The Respondent was arrested and charged with voyeurism. Section 162(1)(c) of Criminal Code provides:

Every one commits an offence who, surreptitiously, observes – including by mechanical or electronic means – or makes a visual recording of a person who is in circumstances that give rise to a reasonable expectation of privacy, if …
(c) the observation or recording is done for a sexual purpose.

After dealing with a s. 8 Charter claim, the trial judge considered two issues:

  1. whether the recordings were made in circumstances that gave rise to a reasonable expectation of privacy; and
  2. whether they were made for a sexual purpose.

The trial judge acquitted the Respondent, finding that there was a reasonable expectation, but reasonable doubt on whether the recordings were made for a sexual purpose.

The Crown appealed the acquittal under s. 676(1)(a) of the Code. The Court of Appeal found the trial judge erred in his finding the videos were not made for a sexual purpose.

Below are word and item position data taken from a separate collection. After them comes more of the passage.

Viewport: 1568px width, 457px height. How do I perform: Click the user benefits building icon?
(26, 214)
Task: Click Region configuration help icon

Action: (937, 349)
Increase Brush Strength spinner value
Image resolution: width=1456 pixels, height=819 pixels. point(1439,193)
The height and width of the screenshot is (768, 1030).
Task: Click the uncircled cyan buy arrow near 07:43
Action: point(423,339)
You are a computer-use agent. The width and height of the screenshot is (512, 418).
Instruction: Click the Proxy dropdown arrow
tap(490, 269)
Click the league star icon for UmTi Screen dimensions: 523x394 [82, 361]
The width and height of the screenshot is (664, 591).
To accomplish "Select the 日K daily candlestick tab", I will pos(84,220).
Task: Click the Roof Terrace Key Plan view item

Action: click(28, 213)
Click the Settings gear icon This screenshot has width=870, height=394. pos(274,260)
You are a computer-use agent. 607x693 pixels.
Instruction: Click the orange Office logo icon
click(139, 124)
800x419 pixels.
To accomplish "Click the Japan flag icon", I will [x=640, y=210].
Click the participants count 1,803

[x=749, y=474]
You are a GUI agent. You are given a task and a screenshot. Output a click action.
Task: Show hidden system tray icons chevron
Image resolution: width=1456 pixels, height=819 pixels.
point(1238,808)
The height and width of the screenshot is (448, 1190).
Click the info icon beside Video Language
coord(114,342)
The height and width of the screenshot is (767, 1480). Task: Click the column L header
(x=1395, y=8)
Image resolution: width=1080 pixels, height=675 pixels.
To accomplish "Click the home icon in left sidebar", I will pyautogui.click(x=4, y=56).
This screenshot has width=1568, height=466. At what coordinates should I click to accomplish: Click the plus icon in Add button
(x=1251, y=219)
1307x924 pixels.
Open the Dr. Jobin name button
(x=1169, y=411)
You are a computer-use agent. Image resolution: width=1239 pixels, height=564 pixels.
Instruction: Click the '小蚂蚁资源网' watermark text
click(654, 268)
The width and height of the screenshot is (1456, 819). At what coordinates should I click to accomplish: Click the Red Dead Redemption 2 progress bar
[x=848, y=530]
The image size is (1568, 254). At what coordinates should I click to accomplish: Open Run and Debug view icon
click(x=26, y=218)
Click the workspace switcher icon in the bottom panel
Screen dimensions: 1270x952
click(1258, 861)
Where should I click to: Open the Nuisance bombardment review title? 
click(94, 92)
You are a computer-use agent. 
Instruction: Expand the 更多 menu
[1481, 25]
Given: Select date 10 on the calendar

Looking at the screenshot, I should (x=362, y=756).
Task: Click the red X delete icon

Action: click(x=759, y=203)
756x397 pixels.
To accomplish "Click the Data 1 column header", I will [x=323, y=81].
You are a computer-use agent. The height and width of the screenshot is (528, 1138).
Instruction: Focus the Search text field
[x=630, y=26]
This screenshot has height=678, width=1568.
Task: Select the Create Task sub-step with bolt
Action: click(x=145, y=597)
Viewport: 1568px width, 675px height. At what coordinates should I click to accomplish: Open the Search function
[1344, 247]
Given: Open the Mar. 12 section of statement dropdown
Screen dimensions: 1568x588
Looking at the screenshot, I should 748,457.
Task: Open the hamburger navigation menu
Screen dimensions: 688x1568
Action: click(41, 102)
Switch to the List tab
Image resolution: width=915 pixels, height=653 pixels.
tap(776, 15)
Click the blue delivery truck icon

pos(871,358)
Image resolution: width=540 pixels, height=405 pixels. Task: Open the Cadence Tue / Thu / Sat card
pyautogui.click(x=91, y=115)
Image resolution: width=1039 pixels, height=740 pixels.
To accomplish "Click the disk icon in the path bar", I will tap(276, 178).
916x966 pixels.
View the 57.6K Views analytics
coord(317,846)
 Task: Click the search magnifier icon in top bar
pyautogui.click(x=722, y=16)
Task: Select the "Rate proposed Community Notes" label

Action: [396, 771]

The lack of nudity or sexual activity was not determinative. Using a contextual approach to the offence of voyeurism, the fact the videos were focused on breasts and cleavage was sufficient to prove the videos were made for a sexual purpose.

However, the majority dismissed the appeal because it found that the students did not have a reasonable expectation of privacy. Huscroft J.A., dissenting, would have allowed the appeal, finding the students had a reasonable expectation of privacy.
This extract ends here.